Still, things remained cordial between them, until the day she dropped the mouse skeleton. She had only wanted to see it better, reaching in among the skulls ranged along the back edge of his desk. Weasel, squirrel, rabbit, vole, sheep—each carefully labeled, frightening with their vacant eye sockets and bared teeth. The mouse was on a little paper tray, partially obscured by the tail of a faded translucent snakeskin.

She had picked it up, daring to touch, ever so carefully, the minuscule head, imagining the weightless spine covered with sleek gray fur, the rib cage concealing a tiny beating heart.

“Galya,” her mother had called from the kitchen, “come help me with this.” Galina had turned, startled and guilty; the mouse slipped from her hand, landing on the floor with no more than a whisper of impact.

“What have I done?” she wailed softly, scooping the mangled remains up into their tray, her fingers coated with bone dust. “What have I done?”

Maksim had been beside himself, of course, harboring a cold fury that degenerated into contempt only after many weeks had passed. At first, she understood, accepting the burden of fault her carelessness had caused. As time wore on, though, and no detente seemed possible, she lost her patience.

“I’m your sister,” she reminded him. “The only one you have. There might not be much food, but there are still plenty of mice.”

“That’s true,” he conceded. “Though one of you is more than enough. Just stay out of my things, will you, while I’m away at school.”

* * *

When Maksim entered university, and Galina was nearly fifteen, he persuaded his parents of his need for a private room. “I need more than a curtain separating my cot from hers.
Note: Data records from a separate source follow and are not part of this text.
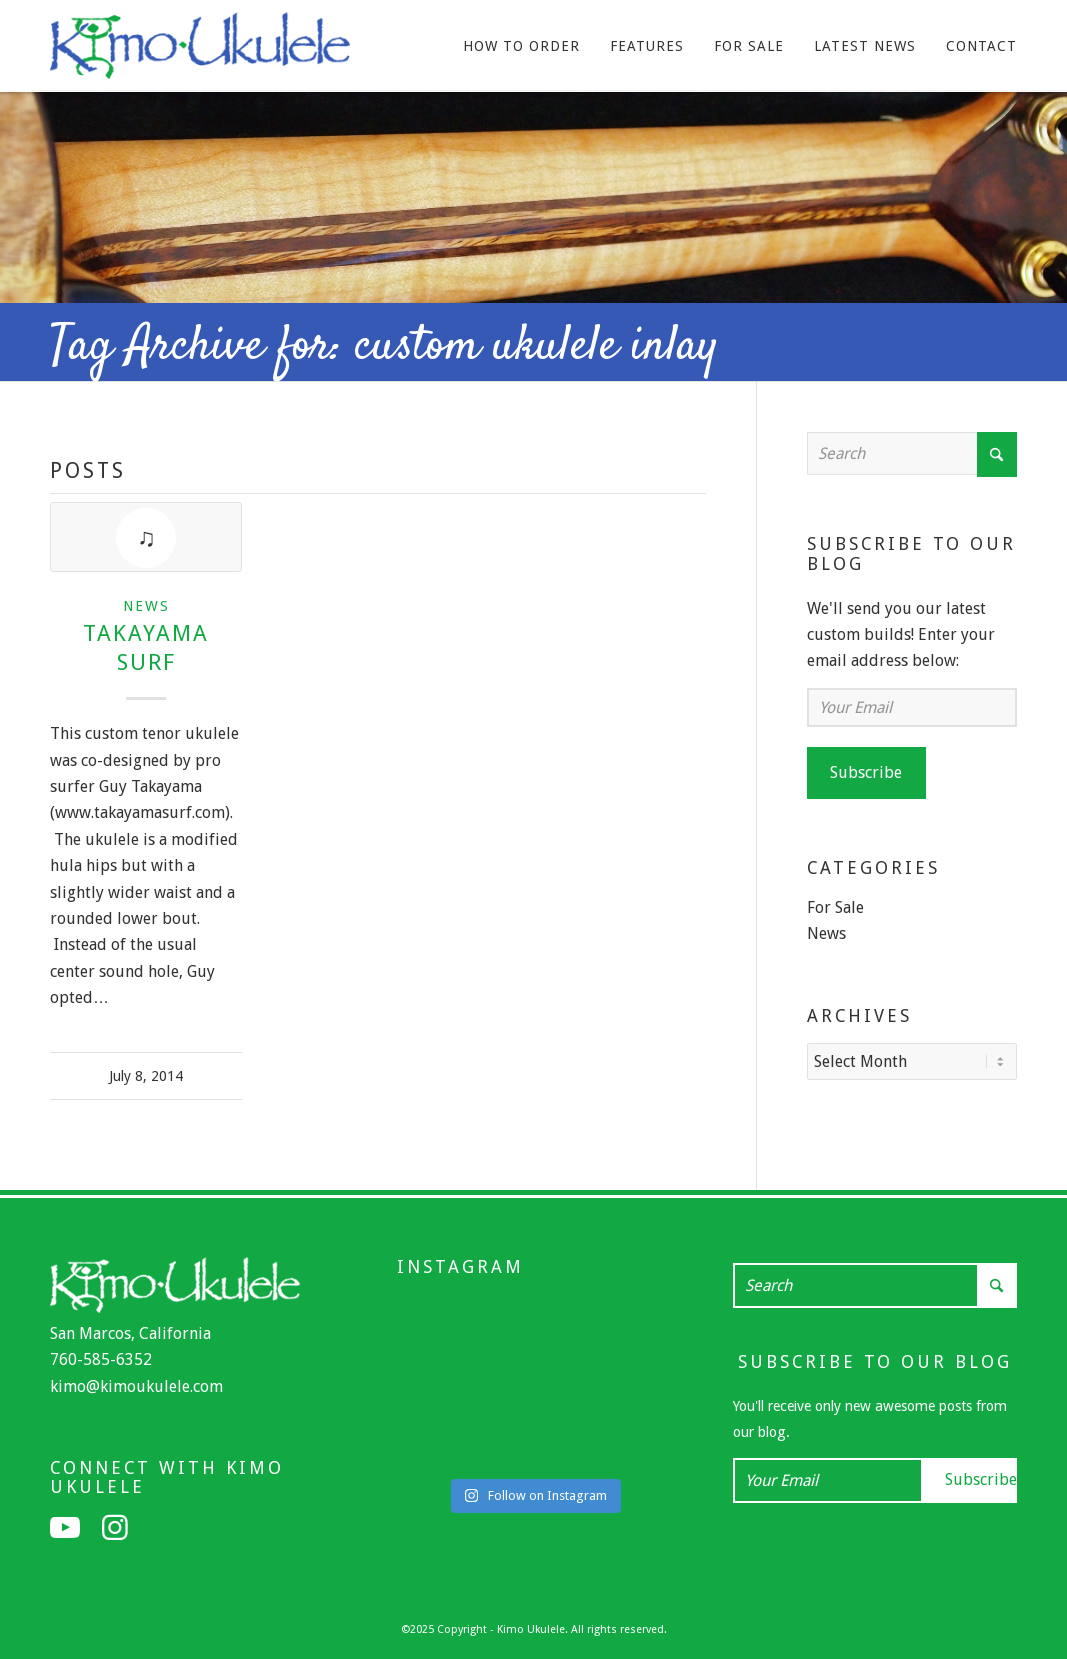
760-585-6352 (101, 1359)
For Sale (835, 907)
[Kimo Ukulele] (200, 51)
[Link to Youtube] (65, 1528)
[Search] (912, 453)
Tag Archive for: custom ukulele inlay (384, 347)
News (146, 606)
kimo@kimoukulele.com (136, 1386)
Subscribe (866, 772)
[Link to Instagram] (115, 1528)
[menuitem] (521, 46)
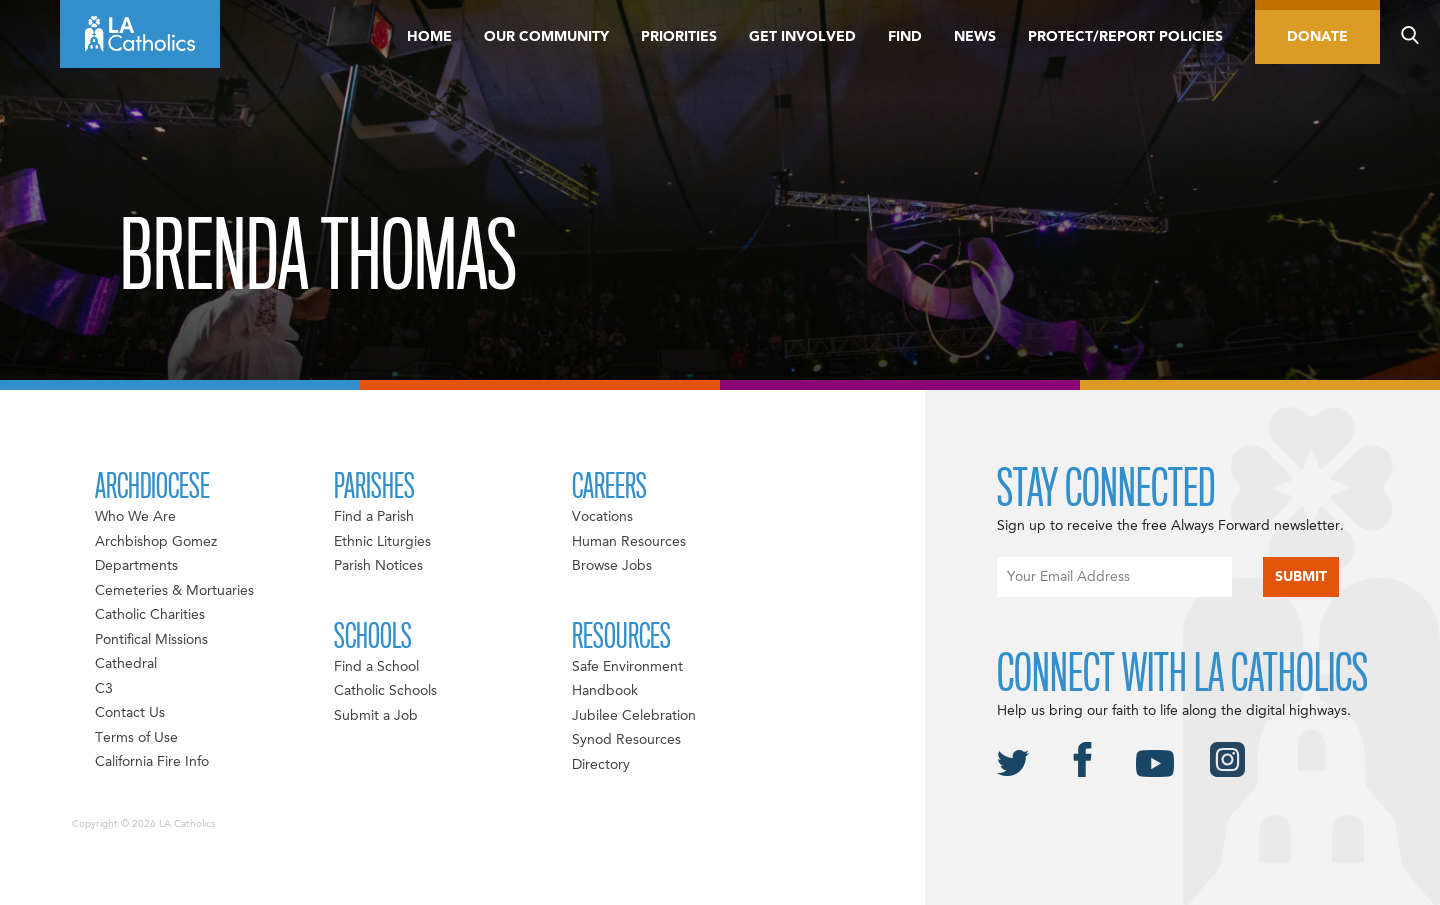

When I’m at home, I need a place to study,” he maintained, “and a place to keep my books away from prying eyes. Mama, forgive me for showing you such things, but do you want Galya exposed to this? Look.” He opened a medical textbook and flipped through the pages, slowly enough to allow Ksenia to glimpse the graphic anatomical cutaways and diseased body parts rendered more gruesome by stark unretouched photography.

Together, mother and son added a small room to their apartment, stealing a corner of the already tiny inner courtyard, scrounging for scrap building materials through the neighboring streets.

Ilya could not help with the work. His one attempt at framing the outside wall made him unable to complete a jewelry order by the promised delivery date. In the days it took for his hand tremors to subside, the general’s daughter’s birthday passed, and Ilya was forced to accept reduced payment for the lovely brooch carved meticulously with the girl’s name.